Но вернемся в лето 1970-го. Подготовка нашей пионерской делегации велась очень серьезно. Ответственный секретарь Воронежского отделения общества советско-чехословацкой дружбы Сергей Павлович Богоявленский набил наши несерьезные головы таким объемом знаний о Чехословакии, что познавательная цель поездки теряла всякий смысл. Особое внимание было обращено на то, чтобы, разговаривая с чехами и словаками, мы ни в коем случае не переходили ни на английский, ни на немецкий, ни на французский языки. Братские народы, мол, обижаются, потому что хорошо говорят по-русски. До сих пор не могу себе представить советских пионеров-провинциалов, разговаривающих с чехами и словаками, скажем, на английском языке. Главное было не ляпнуть что-нибудь лишнее по-русски, на что все мы были мастера. Кроме политических знаний мы должны были продемонстрировать чехословацким пионерам умение петь и танцевать. Отдельный урок нам был преподнесен в вагоне-ресторане поезда: официант научил нас пользоваться ножом. Дело в том, что в пионерских лагерях Чехословакии нож был обязательным предметом сервировки стола, к чему советские пионеры не были приучены.
Оформлением необходимых документов на поездку занимались мои родители. В частности, необходимо было решение партбюро школы рекомендовать меня в заграничную поездку. Школа, как я уже сказал, не чинила мне никаких препятствий — выписка из протокола без проблем была оформлена, но когда отец привез эту выписку во дворец пионеров Любови Дмитриевне Юдановой, она обнаружила, что нет номера протокола. Отец по простоте душевной предложил поставить любой номер, но директриса сурово отвергла это крамольное предложение: «Вы что? Документы же будут проверяться в КГБ». Отец опять поехал в школу и там, естественно, поставили первый пришедший в голову номер.

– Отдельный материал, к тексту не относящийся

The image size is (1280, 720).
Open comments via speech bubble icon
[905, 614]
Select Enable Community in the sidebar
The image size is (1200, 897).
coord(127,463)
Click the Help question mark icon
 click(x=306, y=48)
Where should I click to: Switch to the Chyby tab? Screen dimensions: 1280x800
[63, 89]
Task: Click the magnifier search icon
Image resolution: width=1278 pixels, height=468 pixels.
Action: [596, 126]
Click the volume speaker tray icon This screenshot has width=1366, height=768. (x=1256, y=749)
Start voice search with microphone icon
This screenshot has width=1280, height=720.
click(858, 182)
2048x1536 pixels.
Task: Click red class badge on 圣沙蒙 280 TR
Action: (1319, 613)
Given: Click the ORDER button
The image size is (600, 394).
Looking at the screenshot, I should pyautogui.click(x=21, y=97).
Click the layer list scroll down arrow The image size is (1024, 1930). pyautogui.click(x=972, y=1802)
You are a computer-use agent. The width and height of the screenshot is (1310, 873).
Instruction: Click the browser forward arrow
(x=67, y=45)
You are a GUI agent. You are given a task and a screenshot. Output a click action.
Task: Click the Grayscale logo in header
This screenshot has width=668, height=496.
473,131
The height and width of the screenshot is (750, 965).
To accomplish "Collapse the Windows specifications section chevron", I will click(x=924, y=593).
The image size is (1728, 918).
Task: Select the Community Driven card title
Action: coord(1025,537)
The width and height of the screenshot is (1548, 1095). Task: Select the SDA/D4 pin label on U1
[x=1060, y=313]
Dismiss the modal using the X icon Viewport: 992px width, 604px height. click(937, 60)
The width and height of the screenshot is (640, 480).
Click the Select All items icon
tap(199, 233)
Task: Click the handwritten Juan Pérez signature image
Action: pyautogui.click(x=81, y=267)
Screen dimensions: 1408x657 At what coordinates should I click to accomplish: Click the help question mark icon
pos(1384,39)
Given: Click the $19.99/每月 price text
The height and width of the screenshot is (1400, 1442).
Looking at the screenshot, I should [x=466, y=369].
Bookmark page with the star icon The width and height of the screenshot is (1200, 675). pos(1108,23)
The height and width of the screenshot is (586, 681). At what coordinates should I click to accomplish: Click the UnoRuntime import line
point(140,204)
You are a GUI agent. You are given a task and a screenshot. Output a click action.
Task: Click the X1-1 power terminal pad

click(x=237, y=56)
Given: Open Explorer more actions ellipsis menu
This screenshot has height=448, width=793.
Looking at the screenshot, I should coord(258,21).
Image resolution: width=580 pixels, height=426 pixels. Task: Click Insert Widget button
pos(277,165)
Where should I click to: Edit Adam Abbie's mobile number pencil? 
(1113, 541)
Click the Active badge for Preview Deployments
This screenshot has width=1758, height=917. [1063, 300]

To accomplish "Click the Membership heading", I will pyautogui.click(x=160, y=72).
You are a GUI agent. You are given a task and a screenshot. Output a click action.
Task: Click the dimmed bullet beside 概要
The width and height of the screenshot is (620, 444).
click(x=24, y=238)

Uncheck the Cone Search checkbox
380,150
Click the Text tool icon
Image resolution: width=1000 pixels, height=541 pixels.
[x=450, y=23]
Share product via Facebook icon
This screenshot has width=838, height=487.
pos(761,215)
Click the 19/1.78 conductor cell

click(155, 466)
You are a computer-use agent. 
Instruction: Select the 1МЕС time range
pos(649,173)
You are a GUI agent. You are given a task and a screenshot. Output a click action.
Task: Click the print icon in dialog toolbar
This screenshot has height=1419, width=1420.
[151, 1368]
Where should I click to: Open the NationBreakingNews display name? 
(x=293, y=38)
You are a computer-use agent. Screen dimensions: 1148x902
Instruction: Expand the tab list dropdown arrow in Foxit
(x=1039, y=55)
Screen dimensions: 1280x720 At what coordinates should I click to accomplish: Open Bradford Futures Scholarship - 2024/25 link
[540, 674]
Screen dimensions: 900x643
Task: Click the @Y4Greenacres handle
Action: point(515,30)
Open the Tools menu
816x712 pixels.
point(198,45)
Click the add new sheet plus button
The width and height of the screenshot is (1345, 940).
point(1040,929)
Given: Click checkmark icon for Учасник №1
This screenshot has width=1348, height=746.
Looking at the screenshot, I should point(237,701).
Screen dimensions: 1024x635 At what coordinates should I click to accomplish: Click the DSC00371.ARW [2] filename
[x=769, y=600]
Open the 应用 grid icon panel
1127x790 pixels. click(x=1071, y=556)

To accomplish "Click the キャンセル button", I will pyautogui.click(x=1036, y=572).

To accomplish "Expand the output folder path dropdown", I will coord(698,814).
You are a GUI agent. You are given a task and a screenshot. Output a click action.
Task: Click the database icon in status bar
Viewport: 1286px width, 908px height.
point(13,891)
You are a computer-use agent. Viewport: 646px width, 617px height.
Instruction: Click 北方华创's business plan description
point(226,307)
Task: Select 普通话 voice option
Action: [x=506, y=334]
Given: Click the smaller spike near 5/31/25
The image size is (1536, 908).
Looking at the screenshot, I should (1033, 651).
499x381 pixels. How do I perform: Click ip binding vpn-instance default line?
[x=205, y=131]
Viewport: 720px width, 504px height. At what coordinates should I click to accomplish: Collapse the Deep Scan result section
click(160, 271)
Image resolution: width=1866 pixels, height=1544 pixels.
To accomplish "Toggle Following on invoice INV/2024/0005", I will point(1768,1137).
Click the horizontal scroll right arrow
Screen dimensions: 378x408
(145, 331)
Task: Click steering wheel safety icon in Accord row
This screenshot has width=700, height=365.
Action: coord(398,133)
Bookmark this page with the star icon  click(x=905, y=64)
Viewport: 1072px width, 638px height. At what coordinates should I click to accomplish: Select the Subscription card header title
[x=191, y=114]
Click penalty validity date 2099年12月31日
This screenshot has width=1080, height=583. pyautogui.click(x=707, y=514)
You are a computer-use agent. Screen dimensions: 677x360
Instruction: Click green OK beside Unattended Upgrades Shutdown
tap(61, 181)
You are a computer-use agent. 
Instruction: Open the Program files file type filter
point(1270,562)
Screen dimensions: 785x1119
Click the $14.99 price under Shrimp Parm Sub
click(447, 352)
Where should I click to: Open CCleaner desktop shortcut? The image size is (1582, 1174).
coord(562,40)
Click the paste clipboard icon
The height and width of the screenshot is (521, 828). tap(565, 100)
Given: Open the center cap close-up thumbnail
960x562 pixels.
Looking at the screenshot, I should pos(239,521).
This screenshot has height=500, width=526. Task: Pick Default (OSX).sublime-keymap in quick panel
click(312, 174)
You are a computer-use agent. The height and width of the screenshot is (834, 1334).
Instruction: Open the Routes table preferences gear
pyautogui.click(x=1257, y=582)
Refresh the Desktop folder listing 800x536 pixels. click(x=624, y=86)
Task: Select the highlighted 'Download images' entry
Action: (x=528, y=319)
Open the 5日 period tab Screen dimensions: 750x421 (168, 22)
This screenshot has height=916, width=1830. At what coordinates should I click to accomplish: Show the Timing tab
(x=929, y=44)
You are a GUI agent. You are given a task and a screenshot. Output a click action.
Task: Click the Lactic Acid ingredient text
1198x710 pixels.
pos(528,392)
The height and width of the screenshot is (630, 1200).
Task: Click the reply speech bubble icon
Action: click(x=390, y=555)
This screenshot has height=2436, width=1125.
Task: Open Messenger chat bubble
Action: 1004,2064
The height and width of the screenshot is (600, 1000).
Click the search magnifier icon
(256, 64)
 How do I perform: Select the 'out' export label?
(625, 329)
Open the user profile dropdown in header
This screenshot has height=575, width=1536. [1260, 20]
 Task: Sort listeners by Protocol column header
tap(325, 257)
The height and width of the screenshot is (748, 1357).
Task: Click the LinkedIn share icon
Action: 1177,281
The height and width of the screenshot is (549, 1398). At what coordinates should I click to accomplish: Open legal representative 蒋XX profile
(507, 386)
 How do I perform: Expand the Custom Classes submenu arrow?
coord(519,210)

Документы в КГБ действительно проверяли и дабы не выписывать мне и еще троим пионерам, достигшим шестнадцати лет, заграничные паспорта, нам в соответствующих списках исправили год рождения, сделав нас на два года моложе.
Нам было рекомендовано надеть пионерскую форму, а для единообразия всем выдали голубые пилотки с прикрепленными к ним гербиками СССР, позаимствованными в органах внутренних дел.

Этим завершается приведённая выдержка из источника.